REPUBLIKA.CO.ID, JAKARTA -- Berbagai persoalan terjadi di dalam tubuh Badan Riset dan Inovasi Nasional (BRIN). Bagi peneliti di Pusat Riset Ekonomi Perilaku dan Sirkuler BRIN, Maxensius Tri Sambodo, masalah yang paling terasa sejak BRIN terbentuk adalah terjadinya polarisasi yang tidak sehat serta adanya perasaan seperti dikawin paksa.
"Di dalam tubuh LIPI (Lembaga Ilmu Pengetahuan Indonesia) sendiri ada faktor tadi, polarisasi-polarisasi yang tidak sehat. Sementara teman-teman yang dari luar itu merasa mereka dilakukan suatu kawin paksa, dan mereka saat ini masih mencari bentuknya. Banyak yang juga frustrasi menyesal kenapa gabung," ujar pria yang kerap disapa Max itu kepada Republika, Rabu (8/2/2023).
Soal polarisasi, dia menjelaskan, peneliti dan periset di LIPI seperti terpecah-belah dengan berbagai narasi yang ada. Mulai dari peneliti yang pro satu pihak dengan pihak lainnya, generasi muda dengan generasi tua, hingga generasi yang antiperubahan dengan generasi yang suka dengan perubahan. Narasi-narasi itu dia sebut dibangun untuk melanggengkan suatu kekuasaan.

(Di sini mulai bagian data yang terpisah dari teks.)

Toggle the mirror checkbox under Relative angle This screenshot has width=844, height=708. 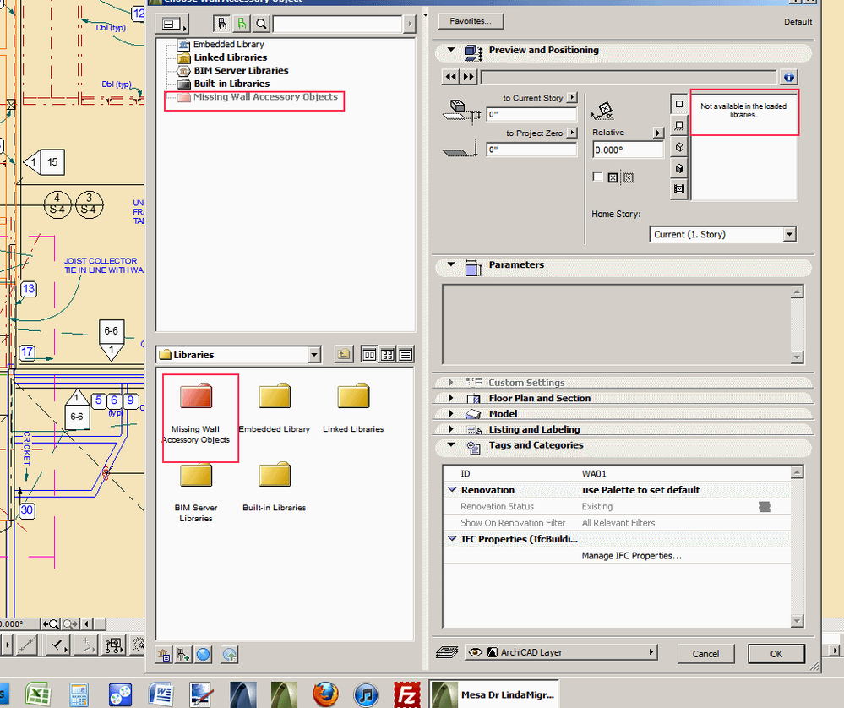coord(598,177)
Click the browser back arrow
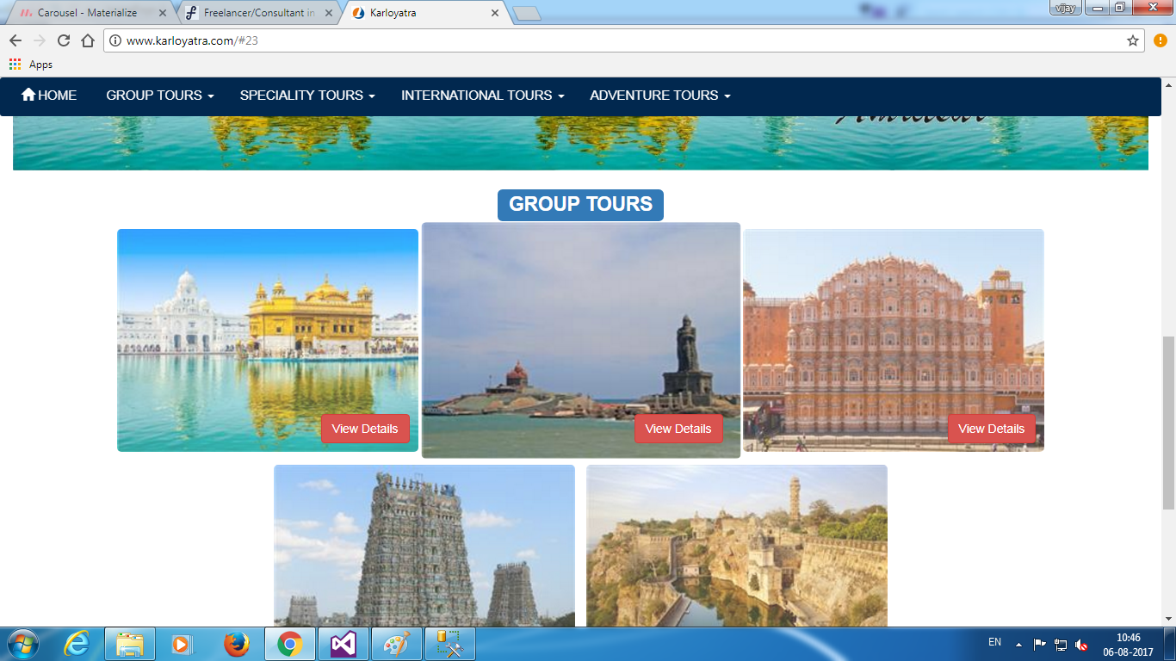 15,40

"Itu kan tidak boleh. Seseorang yang menolak perubahan bukan berarti dia antiperubahan. Mungkin dia punya cara lain untuk melakukan suatu perubahan. Tidak bisa kemudian dicap, 'wah kamu antiperubahan'. Tidak begitu. Polarisasi-polarisasi yang dibangun ini menjadikan lingkungan kerja tidak sehat," kata Max menjelaskan.
Persoalan tersebut merupakan persoalan yang ada di LIPI selepas dilebur ke BRIN. Max juga mengungkapkan persoalan yang dia lihat terjadi di luar LIPI, yakni peneliti dan periset yang ada di lembaga lain.
Mereka, menurut dia, seperti dikawin paksa. Dengan ekosistem kerja yang sudah nyaman di masing-masing lembaga, mereka dipaksa masuk BRIN. "Jadi apa yang saya lihat dalam tiga tahun ini, situasinya storm. Badai. Terus terjadi badai. Dan badai di dalam ini kan dilihat orang lain. Oh iya benar ini ada sesuatu kegelisahan. Sekarang kan harusnya gelisah itu diselesaikan, tapi pemerintah jalan terus," kata dia.